Tujuh bulan telah berlalu sejak terjadinya tragedi feri Sewol. Topik mengenai keselamatan di air telah menjadi topik yang penting. Tragedi Sewol membuat kesadaran pemerintah dan masyarakat akan keselamatan diri semakin meningkat. Sebagai sebuah negara yang memiliki banyak sungai dan danau serta dikelilingi laut, Korea Selatan menganggap bahwa keselamatan diri seseorang sangat bergantung pada kemampuan orang tersebut menjaga dirinya di air.
Pada hari Sabtu, 29 November 2014 pagi hari, sekitar 160 murid SD belajar mengenai dasar-dasar langkah penyelamatan. Mereka berlatih di kolam renang indoor di Goyang.

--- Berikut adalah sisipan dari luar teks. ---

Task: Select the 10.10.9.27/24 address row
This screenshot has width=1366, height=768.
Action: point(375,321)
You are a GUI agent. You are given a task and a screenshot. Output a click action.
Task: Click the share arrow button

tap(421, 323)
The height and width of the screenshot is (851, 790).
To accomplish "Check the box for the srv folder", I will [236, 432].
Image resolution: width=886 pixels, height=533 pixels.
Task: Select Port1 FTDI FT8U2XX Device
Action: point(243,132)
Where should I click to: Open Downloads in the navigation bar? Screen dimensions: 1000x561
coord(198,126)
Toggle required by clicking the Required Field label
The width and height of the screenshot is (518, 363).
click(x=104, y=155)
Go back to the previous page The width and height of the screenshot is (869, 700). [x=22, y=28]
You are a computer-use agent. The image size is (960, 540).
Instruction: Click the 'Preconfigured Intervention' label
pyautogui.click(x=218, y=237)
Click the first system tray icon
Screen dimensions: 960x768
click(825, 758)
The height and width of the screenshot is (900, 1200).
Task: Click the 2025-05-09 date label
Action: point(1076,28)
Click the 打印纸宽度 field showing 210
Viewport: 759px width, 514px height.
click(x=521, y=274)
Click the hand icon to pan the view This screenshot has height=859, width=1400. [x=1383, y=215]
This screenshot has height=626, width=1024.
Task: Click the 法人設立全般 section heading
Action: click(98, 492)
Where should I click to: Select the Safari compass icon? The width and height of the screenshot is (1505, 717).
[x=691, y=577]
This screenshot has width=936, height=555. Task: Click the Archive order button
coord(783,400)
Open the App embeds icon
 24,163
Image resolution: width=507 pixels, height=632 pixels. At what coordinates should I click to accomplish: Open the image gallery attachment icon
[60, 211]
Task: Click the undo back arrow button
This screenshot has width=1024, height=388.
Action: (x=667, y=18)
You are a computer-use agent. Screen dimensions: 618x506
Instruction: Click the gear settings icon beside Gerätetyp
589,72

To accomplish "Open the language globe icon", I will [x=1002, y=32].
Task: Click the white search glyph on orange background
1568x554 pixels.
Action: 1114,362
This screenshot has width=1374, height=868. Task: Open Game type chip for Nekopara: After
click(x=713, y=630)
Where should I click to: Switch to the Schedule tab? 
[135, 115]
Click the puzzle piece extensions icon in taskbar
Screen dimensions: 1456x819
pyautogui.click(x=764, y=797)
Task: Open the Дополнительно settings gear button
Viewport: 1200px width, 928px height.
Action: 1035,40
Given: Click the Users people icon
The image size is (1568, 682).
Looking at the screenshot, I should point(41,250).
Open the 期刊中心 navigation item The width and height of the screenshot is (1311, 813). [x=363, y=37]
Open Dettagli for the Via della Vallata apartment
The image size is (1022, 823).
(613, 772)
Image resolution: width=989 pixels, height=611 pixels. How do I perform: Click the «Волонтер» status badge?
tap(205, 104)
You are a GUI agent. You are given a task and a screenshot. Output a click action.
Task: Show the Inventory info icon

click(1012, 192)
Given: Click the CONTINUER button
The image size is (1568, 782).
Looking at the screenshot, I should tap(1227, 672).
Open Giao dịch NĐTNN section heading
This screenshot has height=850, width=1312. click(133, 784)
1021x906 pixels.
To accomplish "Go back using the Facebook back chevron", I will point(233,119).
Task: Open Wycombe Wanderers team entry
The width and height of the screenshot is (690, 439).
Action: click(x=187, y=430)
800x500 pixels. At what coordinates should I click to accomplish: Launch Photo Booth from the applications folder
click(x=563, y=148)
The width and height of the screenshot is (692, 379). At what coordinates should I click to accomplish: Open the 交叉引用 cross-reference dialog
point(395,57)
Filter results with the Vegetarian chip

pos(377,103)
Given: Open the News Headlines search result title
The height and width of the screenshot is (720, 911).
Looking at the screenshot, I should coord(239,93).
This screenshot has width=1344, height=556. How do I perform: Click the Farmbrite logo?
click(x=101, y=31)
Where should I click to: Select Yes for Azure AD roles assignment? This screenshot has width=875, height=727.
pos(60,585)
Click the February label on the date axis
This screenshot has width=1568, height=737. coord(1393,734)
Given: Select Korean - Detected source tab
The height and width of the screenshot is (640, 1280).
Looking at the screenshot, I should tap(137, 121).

Murid-murid SD tersebut menggunakan topi renang yang bertuliskan “Swim 2 Survive”. Mereka diajarkan langkah-langkah dan teknik seperti cara menyadarkan orang dan menarik orang yang terjebak dalam bahaya di dalam air.
Kim Ji Hoon, salah satu peserta yang berusia 9 tahun menjawab, “Aku tidak takut air sekarang,” Ia juga berkata bahwa ia akan tahu bagaimana caranya menyelamatkan diri jika sekarang ia berada dalam sebuah kapal yang akan tenggelam.
“Tragedi Sewol yang menelan korban jiwa sebanyak 300 orang penumpang membuat keselamatan menjadi suatu hal yang penting,” kata Walikota Goyang, Choi Sung dalam hari pembukaan pelatihan Swim 2 Survive.
Shin Eon Ho dari Live Saving Society, salah satu organisasi yang mendukung terselenggaranya pelatihan ini berpendapat bahwa anak-anak harus tahu bagaimana caranya memakai jaket pelampung, mengambang, dan menjaga tubuh mereka tetap hangat di air. “Saya pikir jika di feri Sewol lebih banyak siswa yang tahu bagaimana caranya berenang dan teknik-teknik penyelamatan diri di air, akan lebih banyak yang bisa bertahan,” tambahnya.
Meningkatnya kesadaran masyarakat tentang pentingnya keselamatan di air juga membuat Kementerian Pendidikan Korea Selatan merencanakan untuk menawarkan kelas berenang di beberapa sekolah. Saat ini, hanya 33 dari 177 wilayah sekolah yang memiliki kelas berenang di lingkup sekolah dasar (SD). Kim Suk Eon, perwakilan dari kementerian pendidikan menyatakan bahwa pemerintah berharap bahwa program ini dapat terus dikembangkan. Namun, keterbatasan dana dan sumber daya serta fasilitas seperti kolam renang di sekolah-sekolah menjadi permasalahan.
Namun, bagi keluarga dari korban tragedi Sewol, pernyataan bahwa kemampuan berenang mempengaruhi keselamatan agak sulit diterima. Pasalnya, beberapa korban terjebak di kabin kapal dan tidak bisa keluar ketika feri Sewol tenggelam. Lee Jung Chul, ayah salah seorang korban dalam tragedi feri Sewol berkata, “Anakku bisa berenang sejak kecil. Saya pikir jika ada yang bisa selamat dari tragedi tersebut, dia adalah salah satunya (namun ternyata tidak).”